The default setting of these facts is to fail the job on first error, since failures are typical during the development phase. Depending on your job requirements, you adjust the retry maximum on the fact to enable your joblets either to failover or to retry.
The fact job.joblet.maxretry defaults to 0, which means the joblet is not retried. On first failure, the joblet is considered failed. This, in turn, fails the job. However, after you have written and tested your job, you should introduce fault tolerance to the joblet.
For example, suppose you know that your resource application might occasionally timeout due to network or other resource problems. Therefore, you might want to introduce the following behavior by setting facts appropriately:
On timeout of 60 seconds, retry the joblet.
Retry a maximum of two times. This may cause a retry on another resource matching your resource and allocation constraints.

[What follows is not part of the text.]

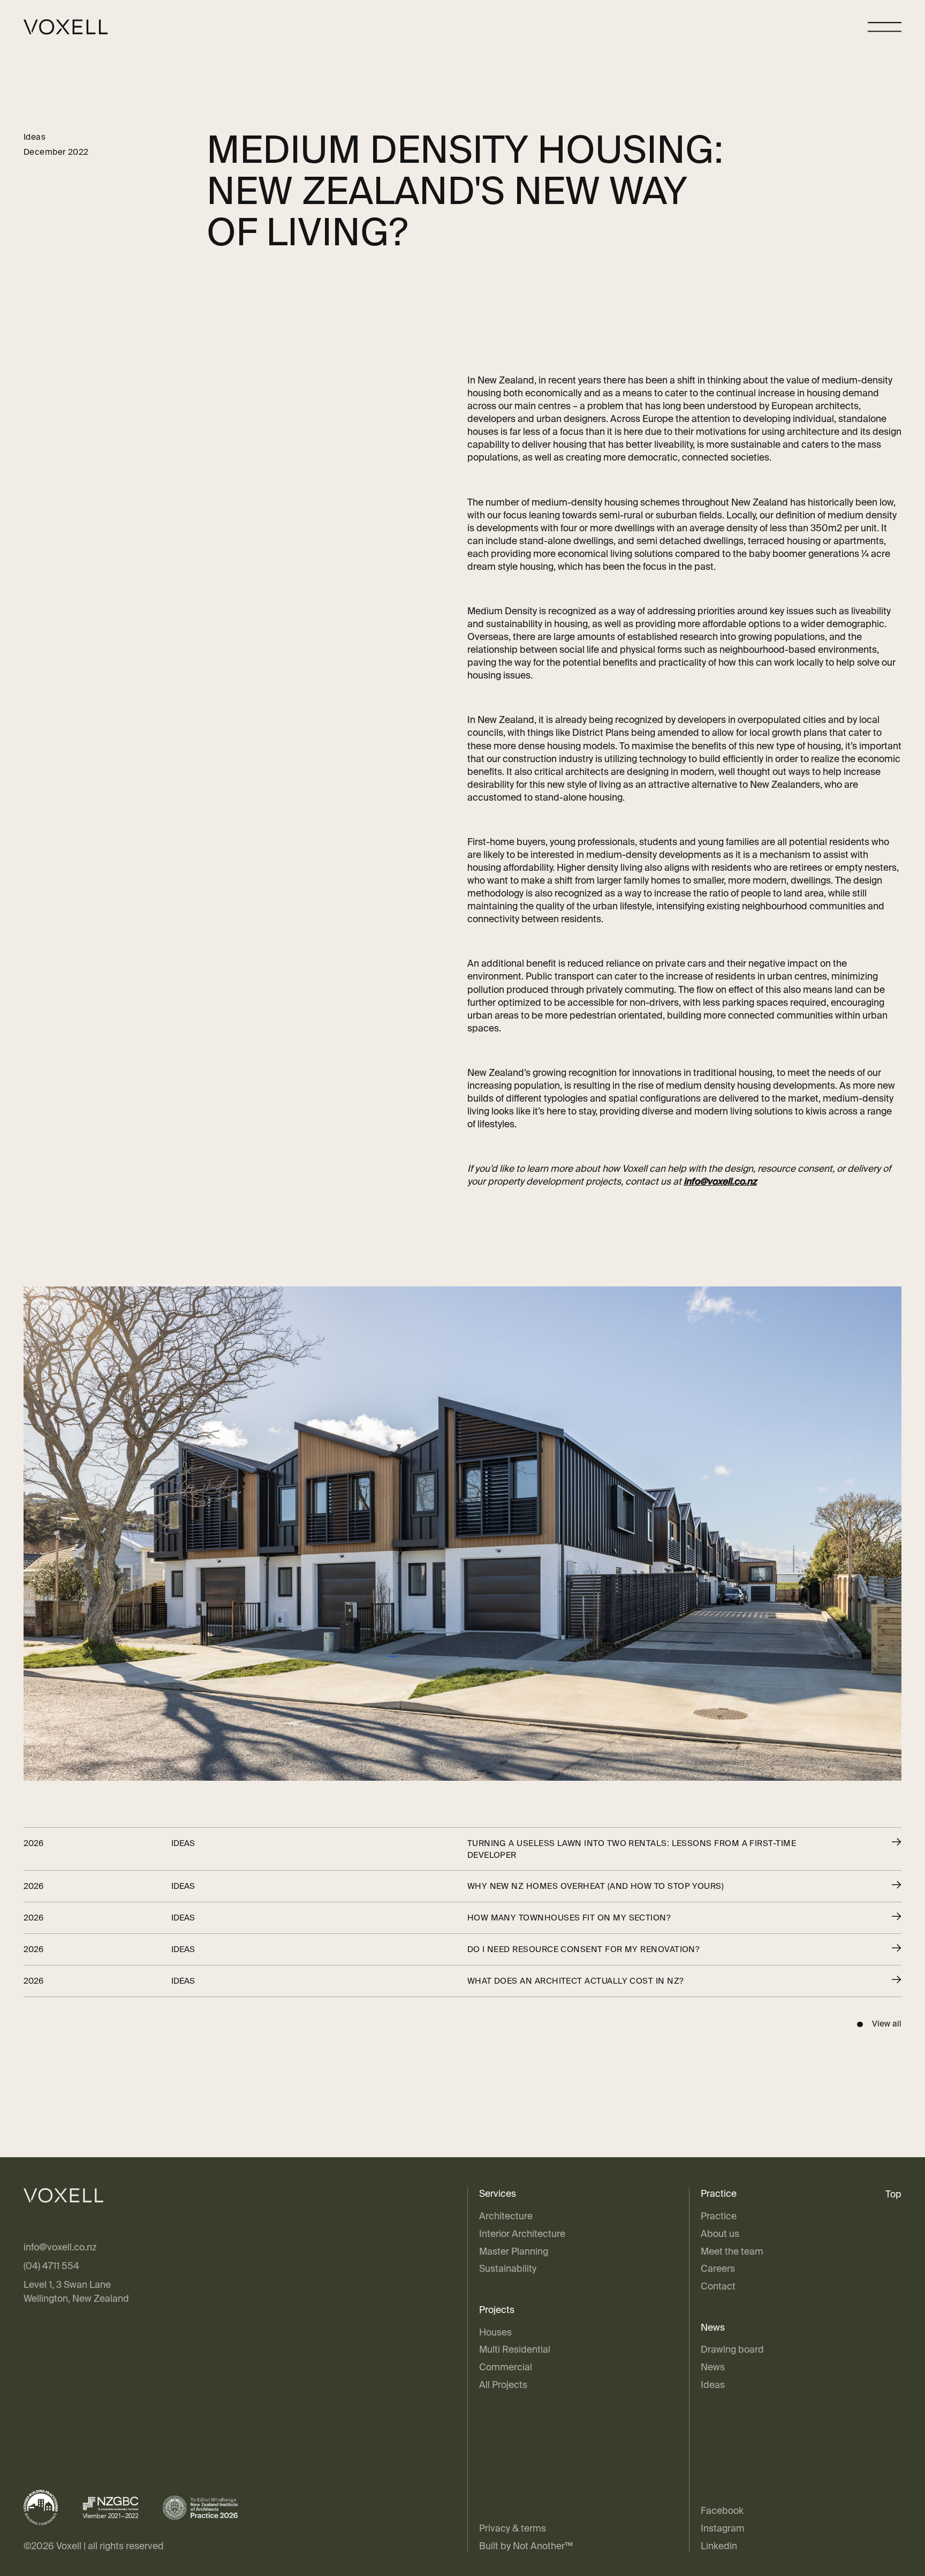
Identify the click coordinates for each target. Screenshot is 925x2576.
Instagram (723, 2528)
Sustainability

On the third timeout, fail the joblet.
To configure this setup, you use the following facts in either the job policy (using the Orchestrator console to edit the facts directly) or within the job itself:
job.joblet.timeout set to 60 job.joblet.maxretry set to 2
In addition to timeout, there are different kinds of joblet failures for which you can set the maximum retry. There are forced (job errors) and unforced connection errors. For example, an error condition detected by the JDL code (forced) might require more retries than a network error, which might cause resource disconnections. In the connection failure case, you might want to lower the retry limit because you probably do not want a badly setup resource with connection problems to keep retrying and getting work.